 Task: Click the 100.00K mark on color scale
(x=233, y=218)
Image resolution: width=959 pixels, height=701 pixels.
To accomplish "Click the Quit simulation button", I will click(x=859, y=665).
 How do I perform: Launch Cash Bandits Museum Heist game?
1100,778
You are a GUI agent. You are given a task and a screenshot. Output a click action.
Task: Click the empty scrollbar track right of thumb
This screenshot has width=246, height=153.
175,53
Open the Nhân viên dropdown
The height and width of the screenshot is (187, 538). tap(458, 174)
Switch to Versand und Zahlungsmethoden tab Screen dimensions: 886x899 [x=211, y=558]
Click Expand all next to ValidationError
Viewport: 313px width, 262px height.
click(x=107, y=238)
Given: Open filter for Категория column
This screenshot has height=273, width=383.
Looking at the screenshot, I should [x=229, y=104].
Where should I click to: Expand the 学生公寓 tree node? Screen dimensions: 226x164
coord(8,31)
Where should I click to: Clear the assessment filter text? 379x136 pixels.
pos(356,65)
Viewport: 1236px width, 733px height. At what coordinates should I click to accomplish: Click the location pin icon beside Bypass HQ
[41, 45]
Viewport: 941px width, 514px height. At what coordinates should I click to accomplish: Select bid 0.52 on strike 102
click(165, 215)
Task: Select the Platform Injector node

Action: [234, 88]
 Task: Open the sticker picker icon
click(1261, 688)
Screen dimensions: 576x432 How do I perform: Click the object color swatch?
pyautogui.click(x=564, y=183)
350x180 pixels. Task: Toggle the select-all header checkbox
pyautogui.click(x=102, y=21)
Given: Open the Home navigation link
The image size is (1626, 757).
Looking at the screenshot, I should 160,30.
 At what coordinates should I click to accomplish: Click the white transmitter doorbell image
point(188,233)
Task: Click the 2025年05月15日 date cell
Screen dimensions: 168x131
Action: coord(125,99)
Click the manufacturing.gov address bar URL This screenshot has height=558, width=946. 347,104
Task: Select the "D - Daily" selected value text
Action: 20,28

What you will do — Each line from the one holding "Where should I click to: Expand" down to the end of the records above is to be repeated exactly; no other line belongs in the reply.

Exercise solution —
Where should I click to: Expand the 学生公寓 tree node? Screen dimensions: 226x164
coord(8,31)
Where should I click to: Clear the assessment filter text? 379x136 pixels.
pos(356,65)
Viewport: 1236px width, 733px height. At what coordinates should I click to accomplish: Click the location pin icon beside Bypass HQ
[41, 45]
Viewport: 941px width, 514px height. At what coordinates should I click to accomplish: Select bid 0.52 on strike 102
click(165, 215)
Task: Select the Platform Injector node

Action: [234, 88]
 Task: Open the sticker picker icon
click(1261, 688)
Screen dimensions: 576x432 How do I perform: Click the object color swatch?
pyautogui.click(x=564, y=183)
350x180 pixels. Task: Toggle the select-all header checkbox
pyautogui.click(x=102, y=21)
Given: Open the Home navigation link
The image size is (1626, 757).
Looking at the screenshot, I should 160,30.
 At what coordinates should I click to accomplish: Click the white transmitter doorbell image
point(188,233)
Task: Click the 2025年05月15日 date cell
Screen dimensions: 168x131
Action: coord(125,99)
Click the manufacturing.gov address bar URL This screenshot has height=558, width=946. 347,104
Task: Select the "D - Daily" selected value text
Action: 20,28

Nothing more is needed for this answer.